Julien rentra au palais et se retourna cent fois dans son lit, cherchant toujours une réponse à cette question. Il n’en trouva pas d’autre que celle que Galeotto lui avait faite : c’est que Quintilia, en femme raffinée, voulait essayer de tout, même de ce dont elle n’était pas capable ; c’est qu’elle voulait satisfaire sa vanité ou sa curiosité en inspirant un véritable amour, en contemplant du sein de la débauche le spectacle, nouveau pour elle, des souffrances timides d’un cœur pur. Ce n’était qu’un essai à faire, une scène ou deux à bien jouer, un amusement à se donner gratis ; c’était une partie engagée avec un partenaire qui mettait tout son avoir et qui devait perdre ou gagner sans qu’elle risquât rien au jeu.

Cette idée transporta Julien de colère ; il ne put dormir et alla courir les bois toute la journée. Il aperçut Spark dans un sentier et s’éloigna précipitamment. Il ne savait plus que penser de son ami. Tantôt il le regardait comme un intrigant spirituel, capable de parler des jours entiers sur la vertu, mais capable aussi de frayer gaiement avec le vice ; tantôt il le regardait comme un intrigant plus fourbe que Quintilia elle-même et faisant pour elle le métier d’espion.

Il rentra le soir, harassé de fatigue, et monta à sa chambre, incertain s’il se coucherait ou s’il se ferait servir à souper. Il trouva sa porte fermée en dedans au verrou, et une espèce de voix de bal masqué lui glissa qui est là ? au travers de la serrure.

« Parbleu ! qui est là vous-même ? répondit-il, je suis moi, et je veux rentrer chez moi. »

Aussitôt la porte s’ouvrit, et il recula de surprise en voyant Galeotto. « Silence ! pas d’exclamations ! dit le page ; j’ai trouvé plaisant de me cacher dans le palais même et de choisir ta chambre pour mon asile. Je me suis glissé, avec la nuit, par les jardins, et j’ai pris le petit escalier. Me voici installé, personne ne s’en doute ; mais que Dieu te maudisse pour m’avoir fait attendre ainsi ton retour ! Je n’ai pas soupé, je meurs de faim. Ah ça ! toi qui peux circuler dans les corridors, va me chercher bien vite quelque perdrix froide aux citrons, avec deux ou trois bouteilles du meilleur vin qui te tombera sous la main ; et si dans ton chemin tu vois passer quelque gelée aux roses ou quelque pastèque confite d’Alexandrie, ne néglige pas de t’approprier ces douceurs. Un page italien ne se nourrit pas comme un groom anglais ; et depuis que j’ai changé de régime, je me sens tout spleenétique. »
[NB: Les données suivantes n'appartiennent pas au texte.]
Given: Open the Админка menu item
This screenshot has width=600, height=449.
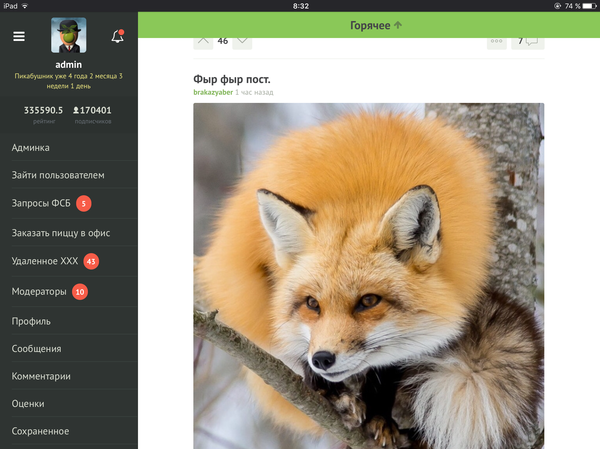Looking at the screenshot, I should pyautogui.click(x=30, y=147).
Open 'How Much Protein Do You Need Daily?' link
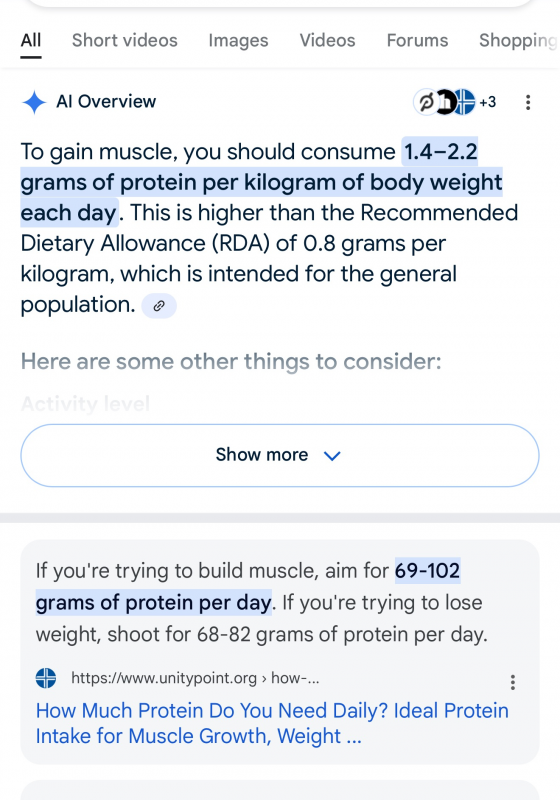Screen dimensions: 560x800 272,723
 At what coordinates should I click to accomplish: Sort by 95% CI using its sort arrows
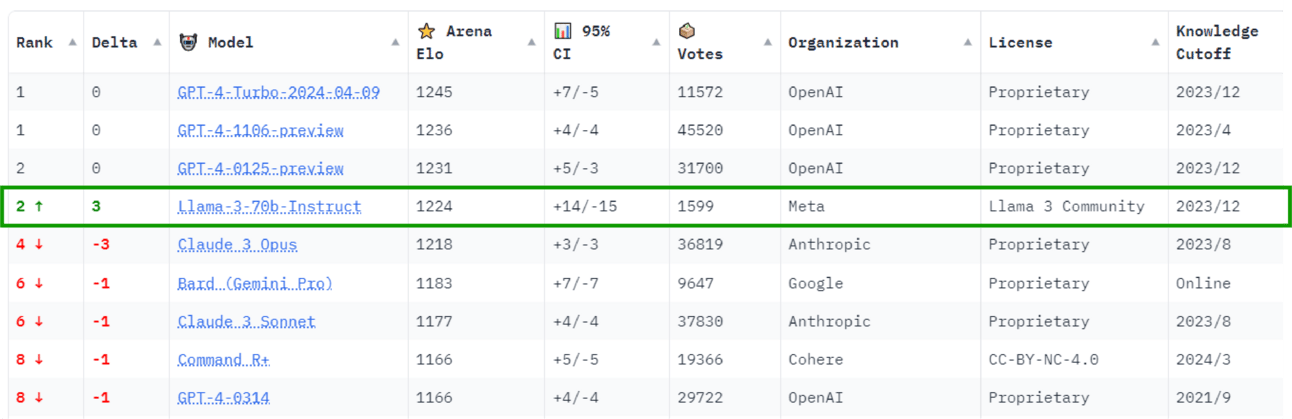point(657,42)

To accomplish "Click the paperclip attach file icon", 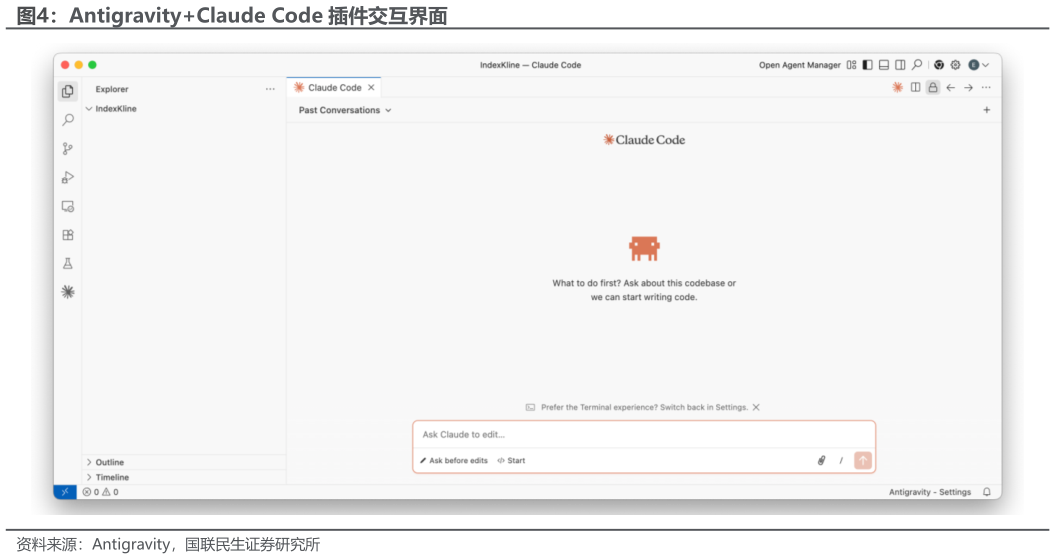I will [x=821, y=461].
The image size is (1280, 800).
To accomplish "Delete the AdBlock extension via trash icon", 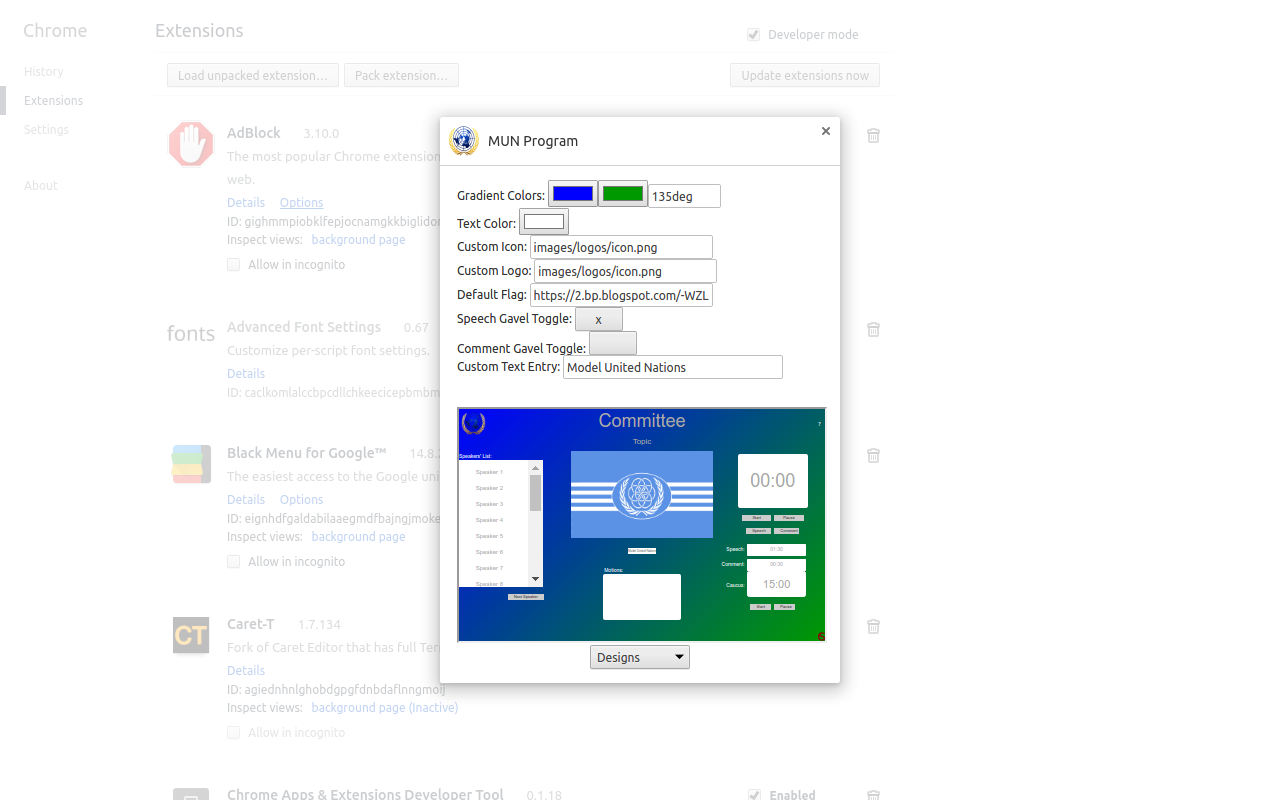I will pos(872,135).
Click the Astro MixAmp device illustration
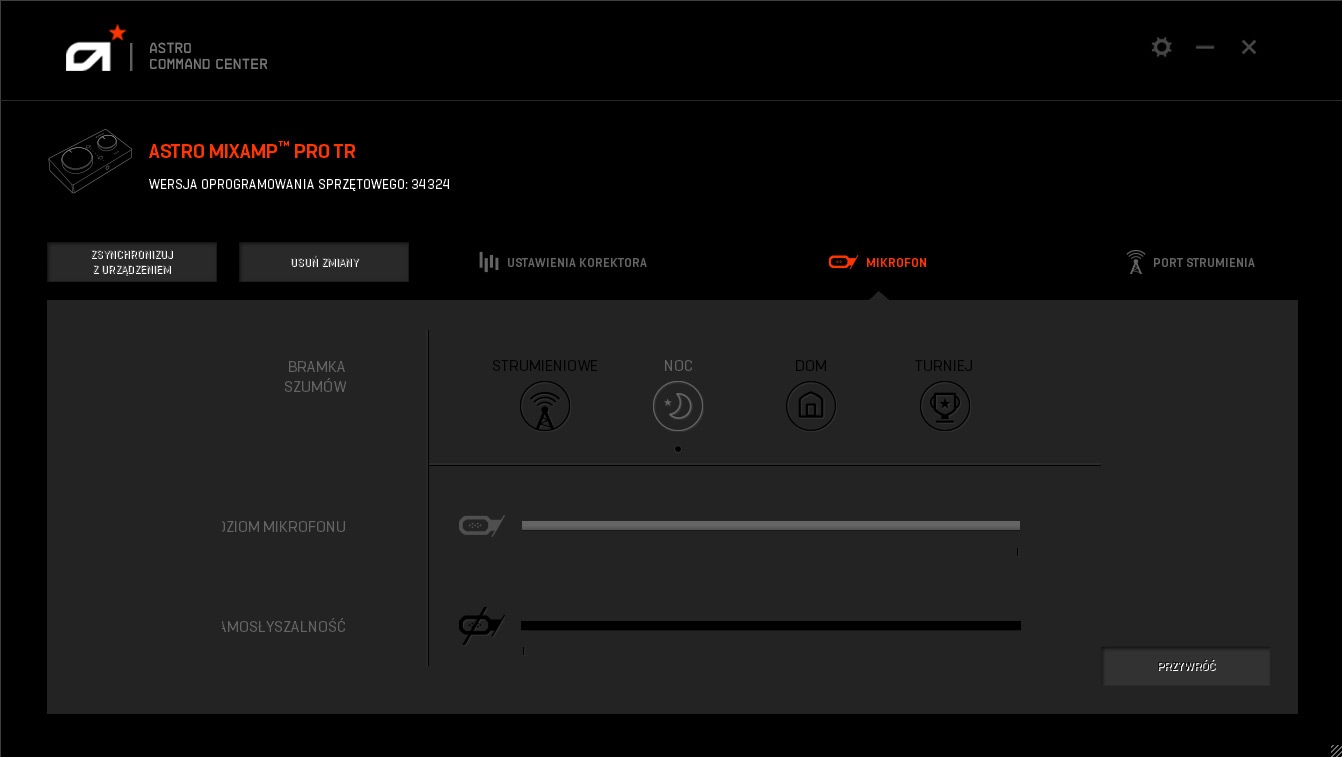 click(x=90, y=161)
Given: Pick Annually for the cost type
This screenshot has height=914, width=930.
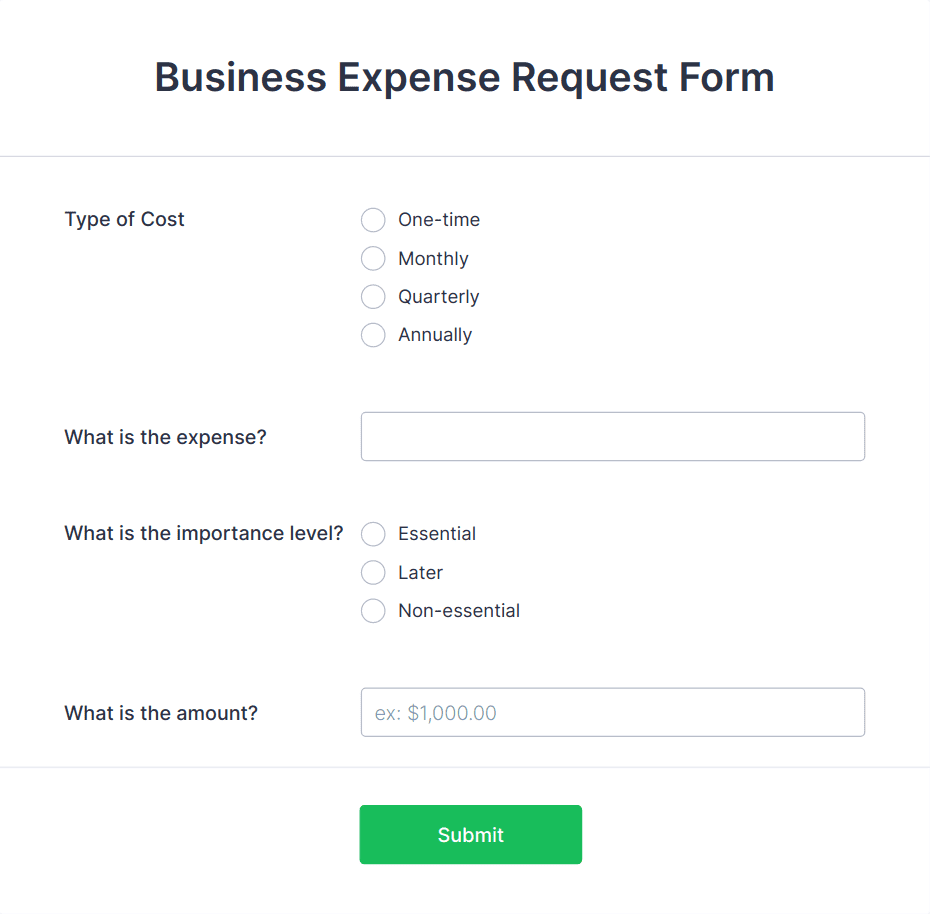Looking at the screenshot, I should [x=372, y=334].
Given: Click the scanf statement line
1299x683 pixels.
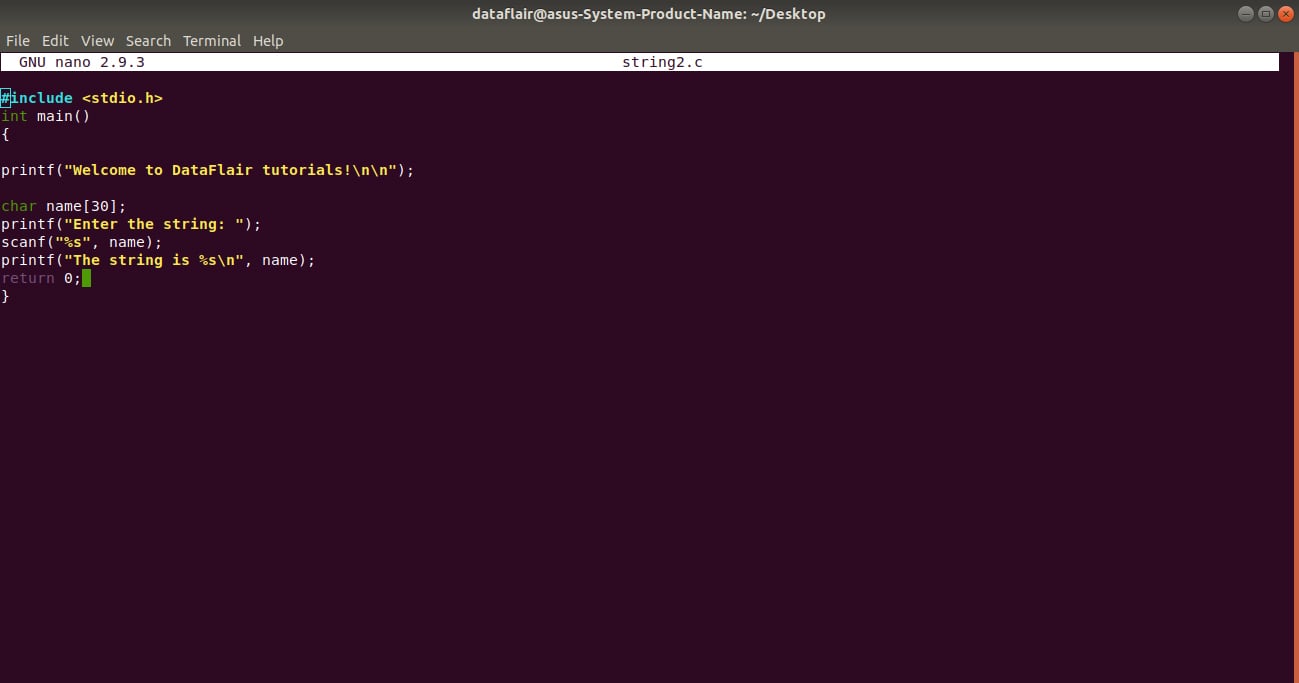Looking at the screenshot, I should pyautogui.click(x=80, y=241).
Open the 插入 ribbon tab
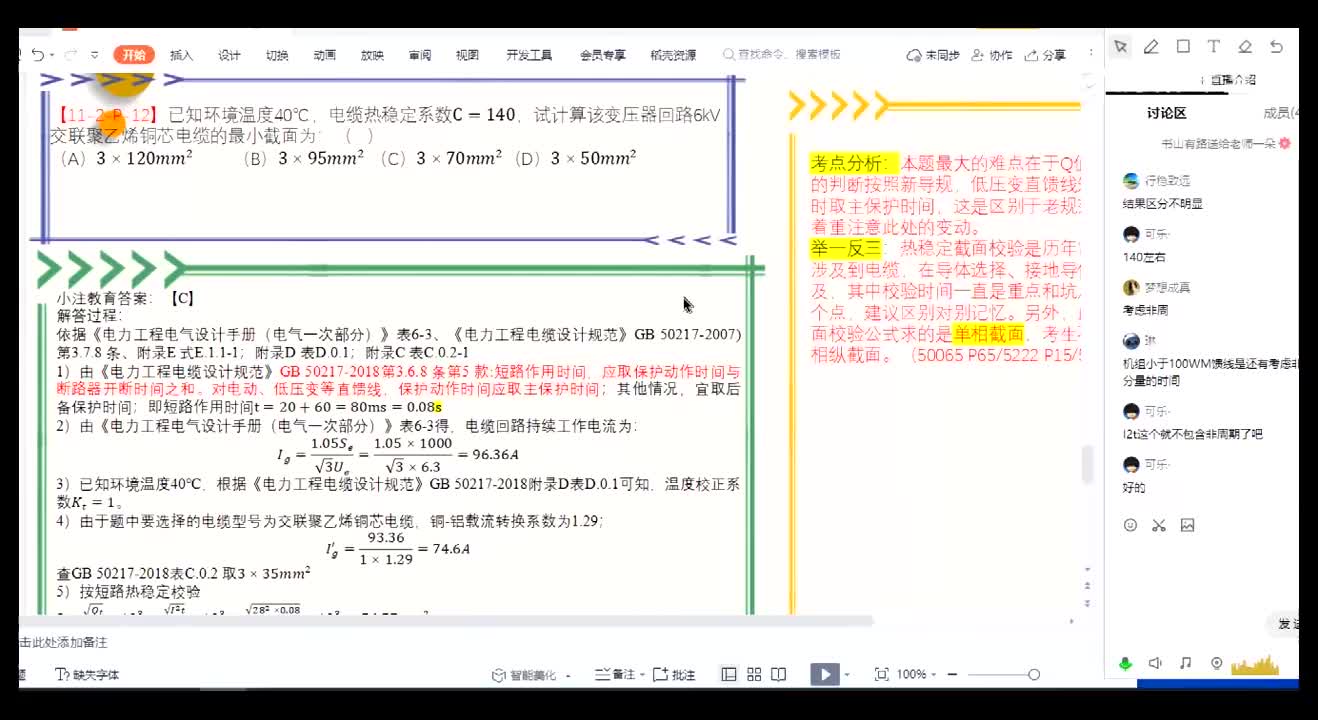 click(x=181, y=55)
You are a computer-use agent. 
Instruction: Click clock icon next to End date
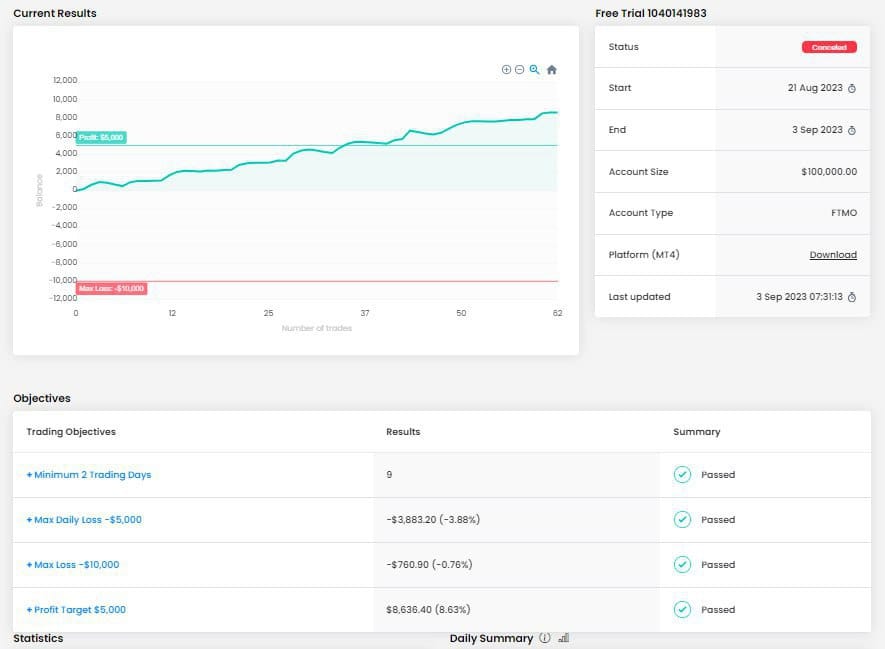coord(852,130)
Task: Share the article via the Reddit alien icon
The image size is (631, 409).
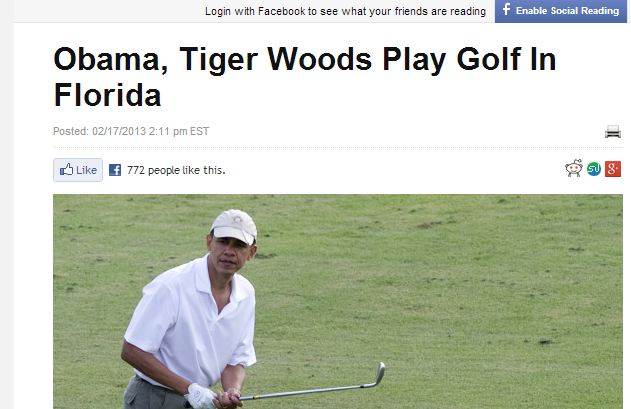Action: (x=574, y=168)
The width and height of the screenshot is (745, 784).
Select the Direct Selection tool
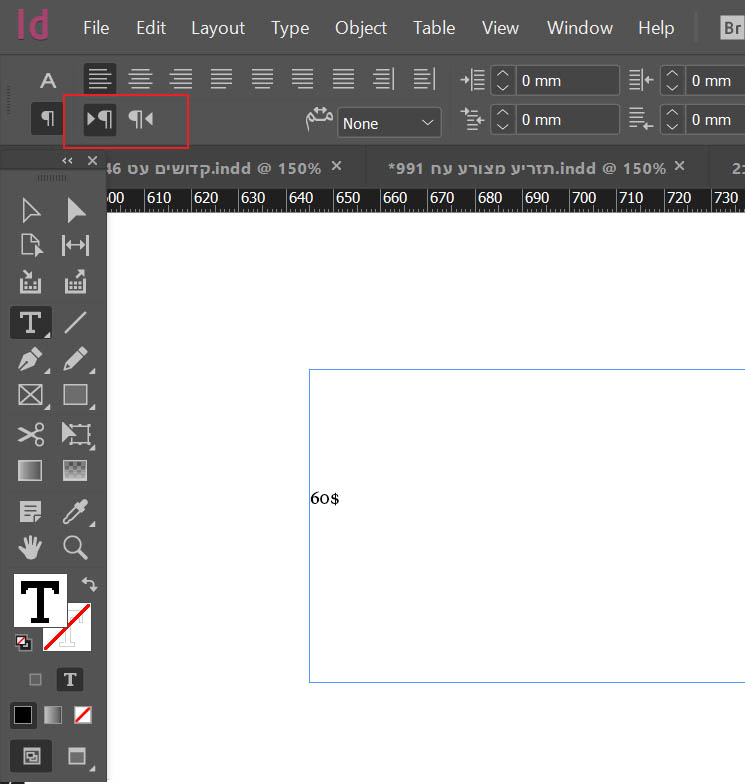point(76,209)
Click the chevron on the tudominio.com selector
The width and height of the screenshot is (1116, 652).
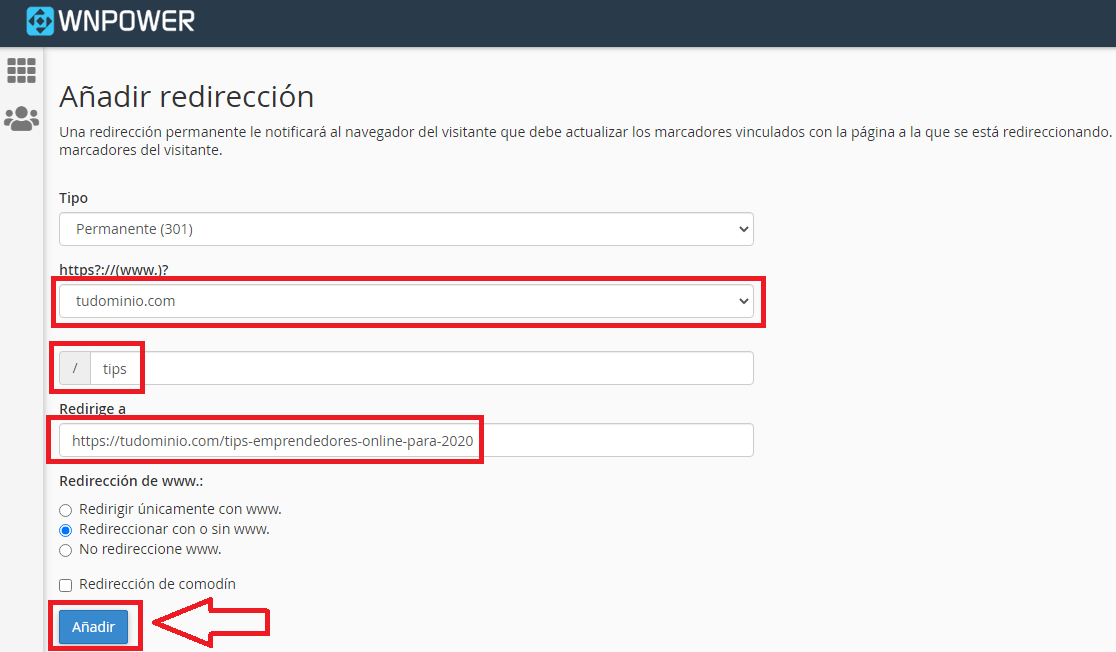[743, 300]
Saint-Julien ne fut pas fâché de retrouver son malicieux compagnon ; l’ironie était la seule distraction dont il se sentît capable en cet instant. Il se glissa dans les offices, et revint avec un faisan, deux bouteilles de vin de Chypre et un gâteau de pistaches.

Ils fermèrent les fenêtres, baissèrent les rideaux et poussèrent tous les verrous, après quoi ils se mirent à souper. Les railleuses folies de Galeotto et la chaleur du vin fouettèrent peu à peu les esprits de Julien, et, au lieu de s’endormir sur sa chaise, comme d’abord il en avait menacé son compagnon, il tomba dans un état d’exaltation moitié fébrile et moitié bachique qui divertit singulièrement le malin page. Après une heure de babil, il se calma tout à coup, et devint si sombre que Galeotto, n’en pouvant plus tirer une parole, prit le parti de se jeter sur le lit et de s’assoupir.

Saint-Julien ressentait d’assez vives douleurs à la tête et à la poitrine ; mais il était tout à fait dégrisé, il ne lui restait qu’une exaltation nerveuse qui le disposait à la colère.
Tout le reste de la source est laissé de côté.